Although Amazon EMR enables spark.dynamicAllocation.enabled
by default (it’s disabled in open-source Spark by default), it does not set default values neither for spark.dynamicAllocation.minExecutors
nor spark.dynamicAllocation.initialExecutors
that can lead to quite large number of executors started for the job initially.
For example, consider a cluster with the following settings in spark-default.conf
:
spark.executor.memory 18971M spark.executor.cores 4 spark.yarn.executor.memoryOverheadFactor 0.1875
When launching pyspark
with all default settings, I see that 50 executors were started immediately:
INFO Utils: Using initial executors = 50, max of spark.dynamicAllocation.initialExecutors, spark.dynamicAllocation.minExecutors and spark.executor.instances INFO YarnAllocator: Will request 50 executor container(s), each with 4 core(s) and 22528 MB memory (including 3557 MB of overhead)
But even if I request less cores and specify the required number of executors explicitly by running pyspark --conf "spark.executor.instances=5" --conf "spark.executor.cores=2"
I can see even more executors were requested now:
INFO Utils: Using initial executors = 100, max of spark.dynamicAllocation.initialExecutors, spark.dynamicAllocation.minExecutors and spark.executor.instances INFO YarnAllocator: Will request 100 executor container(s), each with 2 core(s) and 22528 MB memory (including 3557 MB of overhead)
And if I finally run pyspark --conf "spark.executor.instances=3" --conf "spark.executor.cores=1"
it requested 200 executors now:
INFO Utils: Using initial executors = 200, max of spark.dynamicAllocation.initialExecutors, spark.dynamicAllocation.minExecutors and spark.executor.instances INFO YarnAllocator: Will request 200 executor container(s), each with 1 core(s) and 22528 MB memory (including 3557 MB of overhead)

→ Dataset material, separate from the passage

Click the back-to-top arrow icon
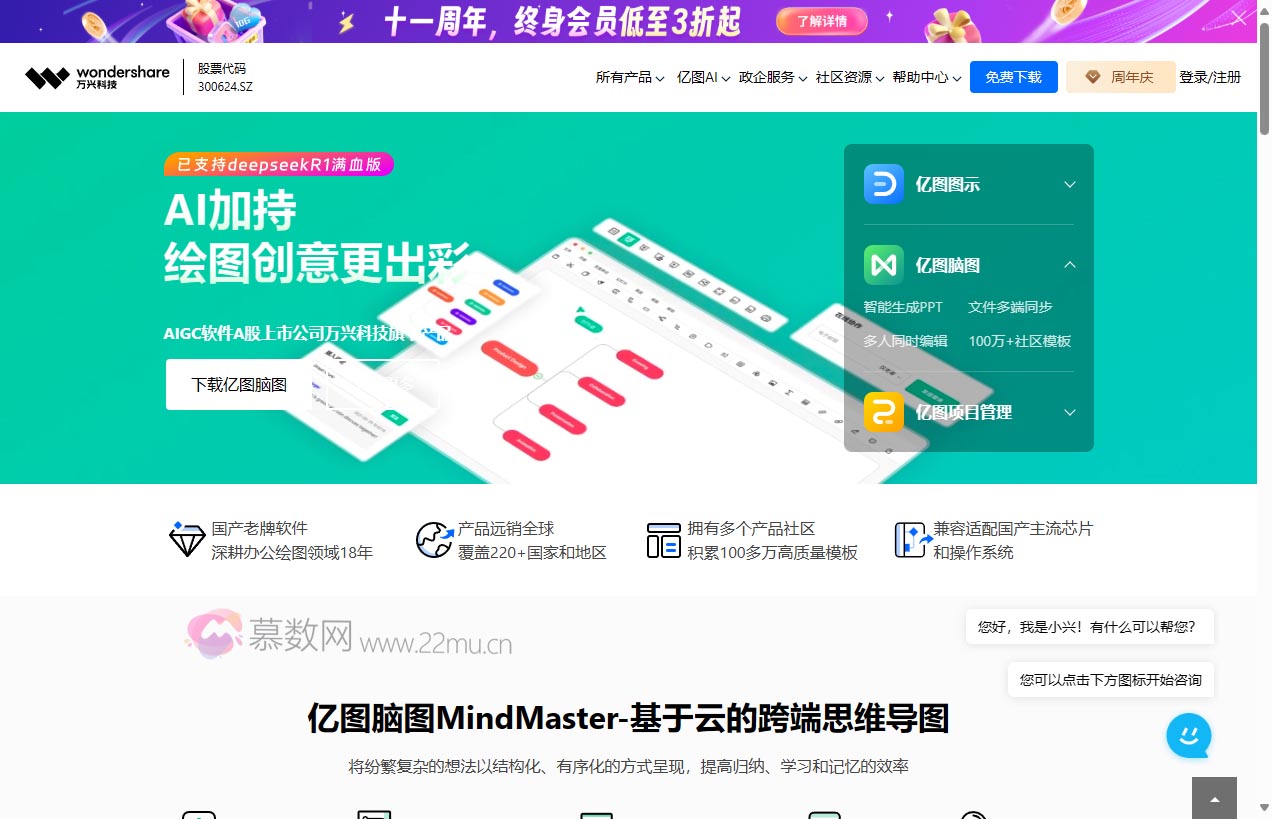 point(1214,799)
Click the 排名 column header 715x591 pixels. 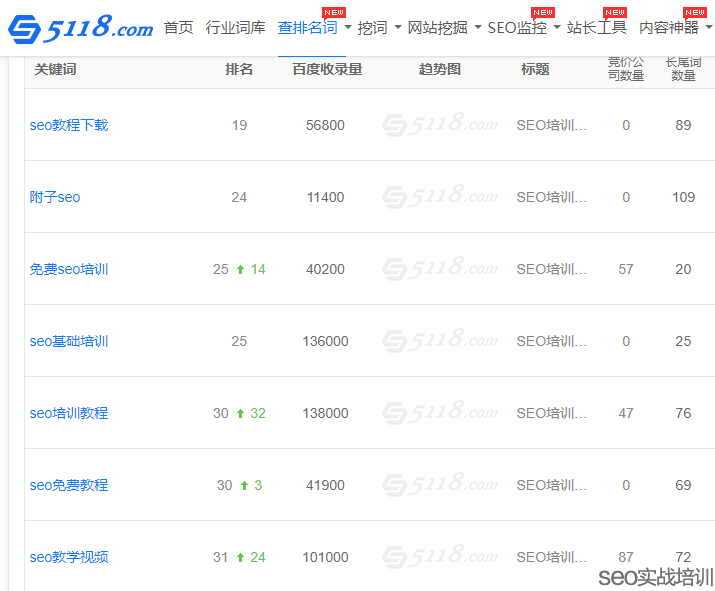pos(239,69)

So looks like with spark.dynamicAllocation.enabled
EMR tries to reach the total number of 200 cores no matter what value you set for spark.executor.instances
.
For some jobs it can be a quite large number and can consume a lot of resources preventing other jobs from running so you need to configure the dynamic allocation by setting spark.dynamicAllocation.minExecutors
and spark.dynamicAllocation.initialExecutors
options, for example:
spark.dynamicAllocation.minExecutors 1 spark.dynamicAllocation.initialExecutors 1
Now if I run pyspark --conf "spark.executor.instances=3" --conf "spark.executor.cores=1"
I see that only 3 executors started as expected:
INFO Utils: Using initial executors = 3, max of spark.dynamicAllocation.initialExecutors, spark.dynamicAllocation.minExecutors and spark.executor.instances INFO YarnAllocator: Will request 3 executor container(s), each with 1 core(s) and 22528 MB memory (including 3557 MB of overhead)
And if the job requires more resources more executors will allocated at run time.